Feedback Dividends | Puzzles for Programmers and Pros

Have you ever admired your own skill at navigating a narrow road at high speed? If not, imagine the following alternative method of travel: Study a detailed map of the same road, figure out how much the wheel should turn and the accelerator should be pressed at every time point, and then drive down the road blindfolded. Even without obstacles, this is beyond the memory and trigonometric capacity of most of us.

In fact, we’re hardly conscious of the intellectual effort of driving. Perhaps the reason is that the act of driving consists of very short-term plans (few seconds at most) followed by adaptation based on eyesight. The driver has an overall goal - get to some destination - but the plan is incremental and adaptive. This requires less brainpower and is far more robust to changes in the environment.

Any person on the street understands this argument, but we require quantification. So to make this concrete, examine the following game. Consider a standard checkerboard having 8 rows and 8 columns as in Figure 1-9.

image from book
Figure 1-9: The goal is to go from the S to the E, always staying on black squares. Don’t fall off the board.

You want to go from row 1, column 4 (the black square above the S) to row 8, column 5 (the black square below the E). Each move goes from black square to black square and proceeds up a row and either to the left or right diagonally adjacent square. If you fall off the checkerboard or reach the top row without reaching the correct square, you lose.

At each move, you as player get to aim to go either right or left. You will achieve that step’s aim with probability Pgood, whose values we will discuss in a minute. There are two kinds of strategies: FeedYes and FeedNo.

A FeedYes strategy can decide where to aim on the i^th move after seeing the results of the first i-1 moves. A FeedNo strategy must decide where to aim at step i from the very beginning.

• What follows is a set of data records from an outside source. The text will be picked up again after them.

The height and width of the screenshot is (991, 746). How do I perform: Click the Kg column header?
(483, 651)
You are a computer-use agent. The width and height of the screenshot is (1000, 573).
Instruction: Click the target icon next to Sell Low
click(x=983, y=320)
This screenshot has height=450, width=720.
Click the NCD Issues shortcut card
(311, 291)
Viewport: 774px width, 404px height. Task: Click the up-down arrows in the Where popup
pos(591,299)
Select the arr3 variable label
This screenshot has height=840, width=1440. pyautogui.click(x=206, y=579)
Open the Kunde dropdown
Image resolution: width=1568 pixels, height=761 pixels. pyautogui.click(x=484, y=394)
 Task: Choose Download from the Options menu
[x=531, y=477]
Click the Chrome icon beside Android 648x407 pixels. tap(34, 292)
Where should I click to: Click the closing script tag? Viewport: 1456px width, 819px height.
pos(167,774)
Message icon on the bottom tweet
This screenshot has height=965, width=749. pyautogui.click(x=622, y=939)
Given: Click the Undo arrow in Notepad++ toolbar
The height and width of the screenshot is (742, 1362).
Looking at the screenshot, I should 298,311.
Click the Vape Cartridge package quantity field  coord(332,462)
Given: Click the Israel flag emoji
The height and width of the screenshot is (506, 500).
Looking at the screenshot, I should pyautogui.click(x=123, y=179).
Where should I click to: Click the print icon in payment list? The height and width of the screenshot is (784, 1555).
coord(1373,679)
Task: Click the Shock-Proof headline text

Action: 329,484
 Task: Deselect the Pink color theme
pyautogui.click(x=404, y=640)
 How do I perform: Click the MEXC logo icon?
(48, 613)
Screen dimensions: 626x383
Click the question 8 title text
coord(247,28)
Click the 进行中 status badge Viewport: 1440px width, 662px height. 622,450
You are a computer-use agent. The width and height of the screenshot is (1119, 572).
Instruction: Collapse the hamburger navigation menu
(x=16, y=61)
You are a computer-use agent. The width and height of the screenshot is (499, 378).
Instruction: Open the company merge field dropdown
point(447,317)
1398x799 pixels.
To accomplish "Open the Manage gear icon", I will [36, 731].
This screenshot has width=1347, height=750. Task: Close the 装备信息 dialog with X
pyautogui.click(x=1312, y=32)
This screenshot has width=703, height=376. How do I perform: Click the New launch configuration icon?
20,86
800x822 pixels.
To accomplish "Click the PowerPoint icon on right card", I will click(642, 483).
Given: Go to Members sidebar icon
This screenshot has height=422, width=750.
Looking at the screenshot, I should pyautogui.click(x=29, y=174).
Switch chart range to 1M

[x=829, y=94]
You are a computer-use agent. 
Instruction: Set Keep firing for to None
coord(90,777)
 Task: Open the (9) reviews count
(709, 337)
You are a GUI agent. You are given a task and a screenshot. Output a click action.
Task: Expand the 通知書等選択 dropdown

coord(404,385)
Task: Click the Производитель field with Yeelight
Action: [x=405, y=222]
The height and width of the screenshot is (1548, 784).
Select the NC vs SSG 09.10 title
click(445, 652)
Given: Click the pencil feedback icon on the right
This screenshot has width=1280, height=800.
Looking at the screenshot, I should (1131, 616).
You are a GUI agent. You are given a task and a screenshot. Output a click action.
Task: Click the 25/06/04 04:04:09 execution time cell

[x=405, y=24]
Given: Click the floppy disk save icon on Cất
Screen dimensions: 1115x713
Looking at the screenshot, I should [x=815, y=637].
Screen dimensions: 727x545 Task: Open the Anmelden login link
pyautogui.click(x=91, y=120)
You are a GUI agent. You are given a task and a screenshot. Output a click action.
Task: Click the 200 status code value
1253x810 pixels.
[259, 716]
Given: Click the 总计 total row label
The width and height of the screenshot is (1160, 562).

Here is an example to show you the difference. Suppose you want to go from row 1, column 4 to row 3, column 4. Suppose that Pgood is 0.9. Then in the FeedYes strategy you might aim right the first move. If you in fact go right (probability 0.9), then you would aim left the second move. But if you go left on the first move (probability 0.1), you will aim right the second move. The net result is that you have a probability of 0.9 to hit your destination. In the FeedNo strategy, you might say something like “aim right the first move and aim left the second.” There are two cases in which you would win with that strategy: You in fact move right in move 1 and left in move 2 (probability 0.9 × 0.9 = 0.81) or you move left in move 1 and right in move 2 (probability 0.1 × 0.1 = 0.01). So FeedNo has a probability of 0.82 of hitting the destination. Call the feedback dividend the probability of hitting the destination with the optimal FeedYes strategy divided by the probability of hitting it with the optimal FeedNo strategy. (Optimal means that you do as well as you can based on the probabilities.) In the example here, the feedback dividend is 0.9/0.81.

Warm-Up

Are there any values of Pgood for which the feedback dividend is 1 regardless of source and destination?

Solution to Warm-Up

If Pgood were 0.5 or 1, the feedback dividend would be only one. In the first case, it doesn’t matter where you aim. In the second, you don’t need feedback. For all other Pgood values, the dividend will exceed one.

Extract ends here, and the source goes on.